Multiband Imaging of the HD 36546 Debris Disk: A Refined View from SCExAO/CHARIS

We present the first multiwavelength (near-infrared; 1.1-2.4 μm) imaging of HD 36546's debris disk, using the Subaru Coronagraphic Extreme Adaptive Optics (SCExAO) system coupled with the Coronagraphic High Angular Resolution Imaging Spectrograph (CHARIS). As a 3-10 Myr old star, HD 36546 presents a rare opportunity to study a debris disk at very early stages. SCExAO/CHARIS imagery resolves the disk over angular separations of ρ ∼ 0.″25-1.″0 (projected separations of rproj ∼ 25-101 au) and enables the first spectrophotometric analysis of the disk. The disk's brightness appears symmetric between its eastern and western extents, and it exhibits slightly blue near-infrared colors on average (e.g., J-K = -0.4 0.1) - suggesting copious submicron-sized or highly porous grains.

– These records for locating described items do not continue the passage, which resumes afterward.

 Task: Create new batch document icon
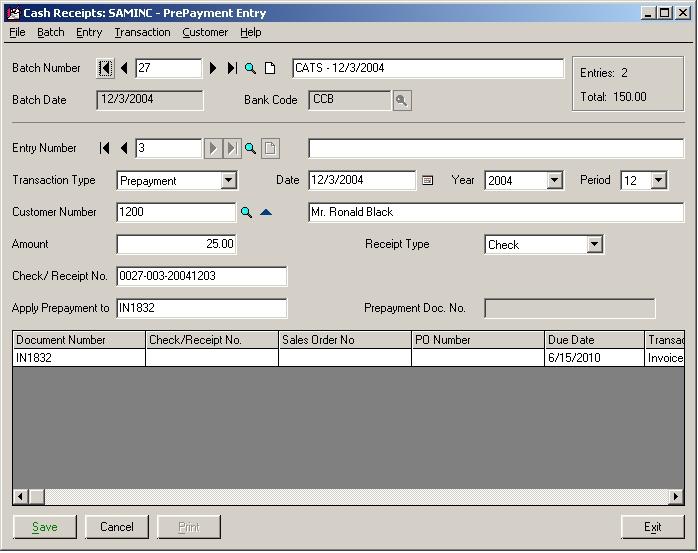point(270,68)
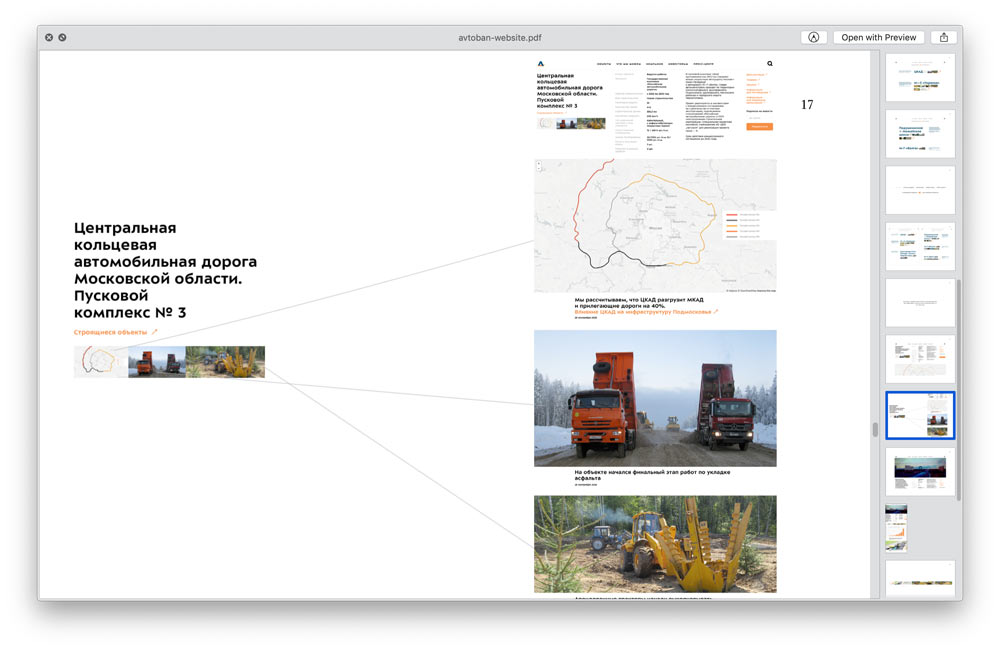Click the small orange trucks thumbnail on left

coord(156,362)
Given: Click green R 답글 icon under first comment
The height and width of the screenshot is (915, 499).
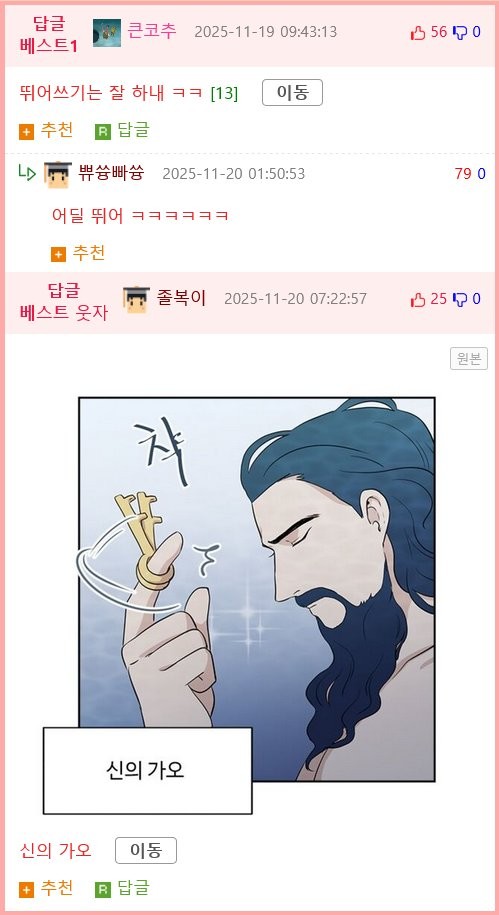Looking at the screenshot, I should click(x=103, y=132).
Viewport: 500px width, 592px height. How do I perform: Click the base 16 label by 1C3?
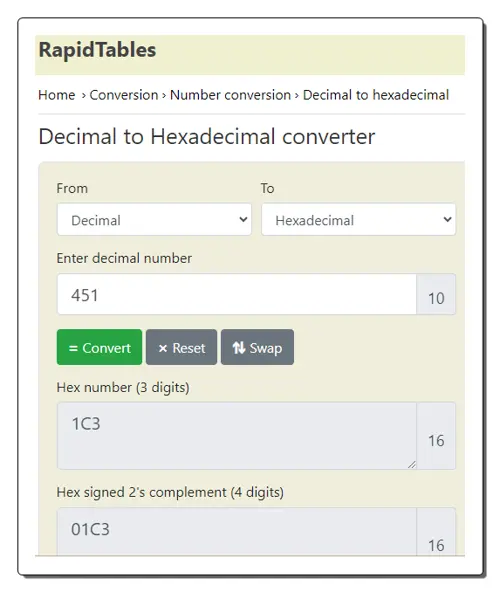coord(436,441)
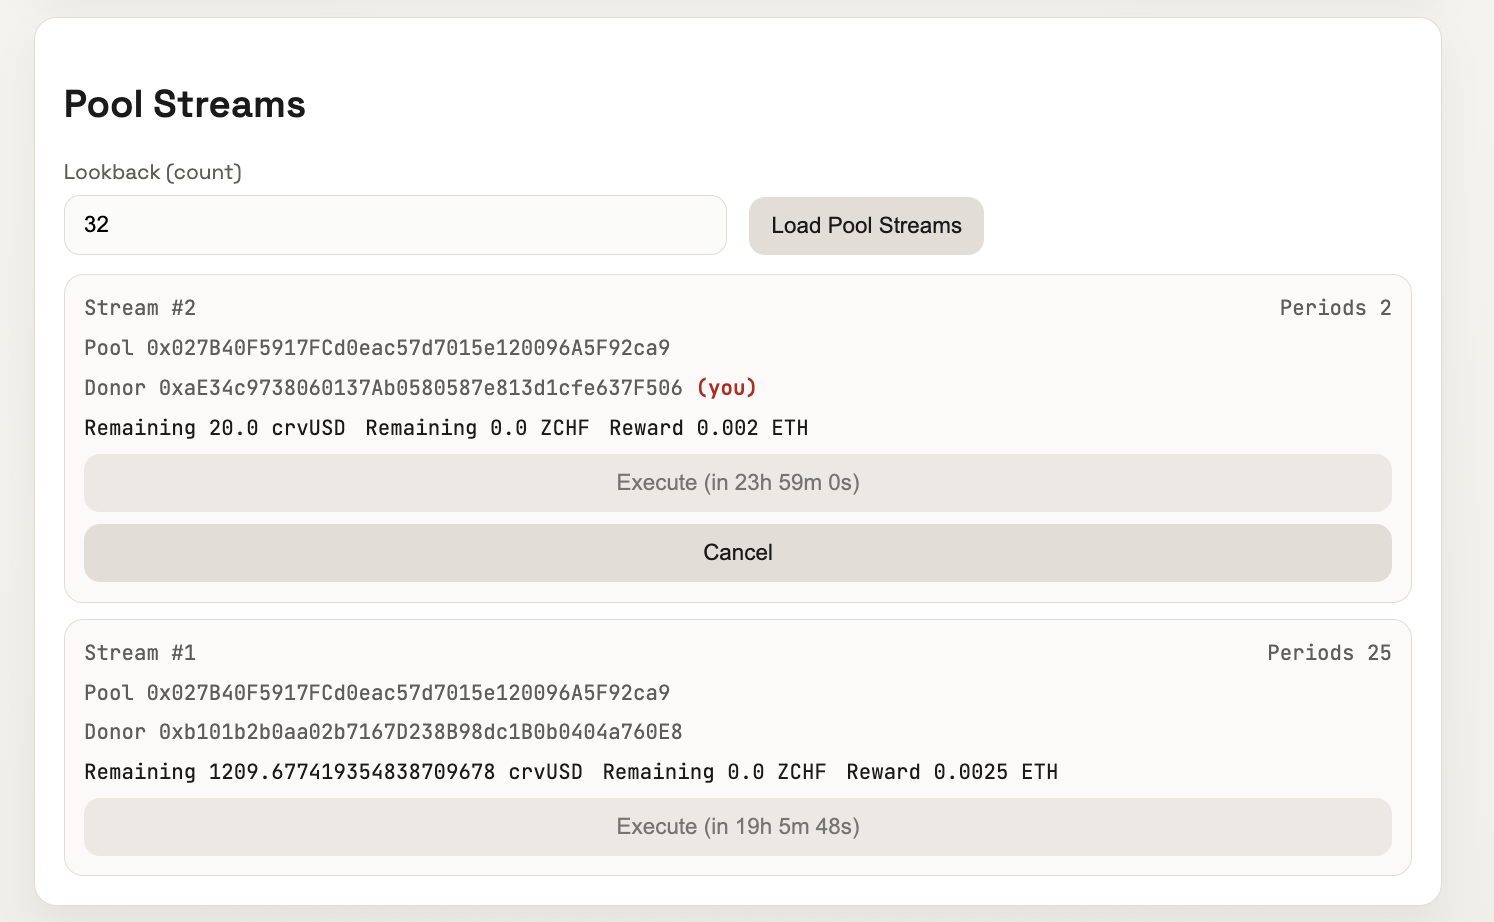Viewport: 1494px width, 922px height.
Task: Click the Reward 0.002 ETH text
Action: (x=708, y=428)
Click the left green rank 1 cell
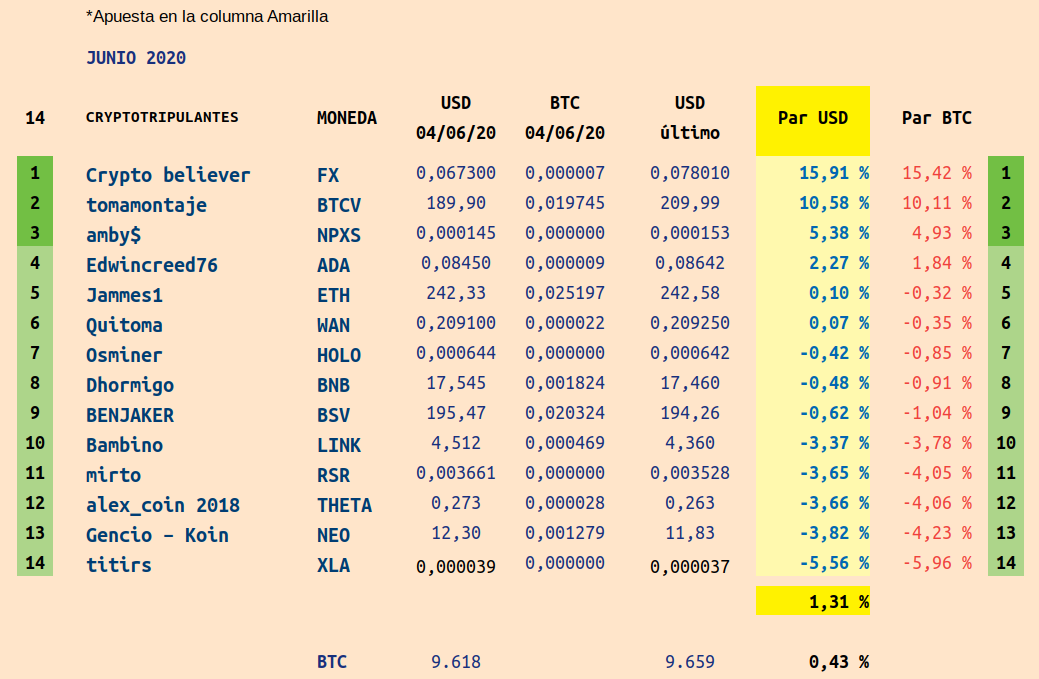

Through detailed modeling adopting a Hong scattering phase function (SPF), instead of the more common Henyey-Greenstein function, and using the differential evolution optimization algorithm, we provide an updated schematic of HD 36546's disk. The disk has a shallow radial dust density profile (α in ≈ 1.0 and α out ≈ -1.5), a fiducial radius of r 0 ≈ 82.7 au, an inclination of i ≈ 79. 1, and a position angle of PA ≈ 80. 1. Through spine tracing, we find a spine that is consistent with our modeling, but also with a "swept-back wing"geometry. Finally, we provide constraints on companions, including limiting a companion responsible for a marginal Hipparcos-Gaia acceleration to a projected separation of ≲0.″2 and to a minimum mass of ≲11 M Jup.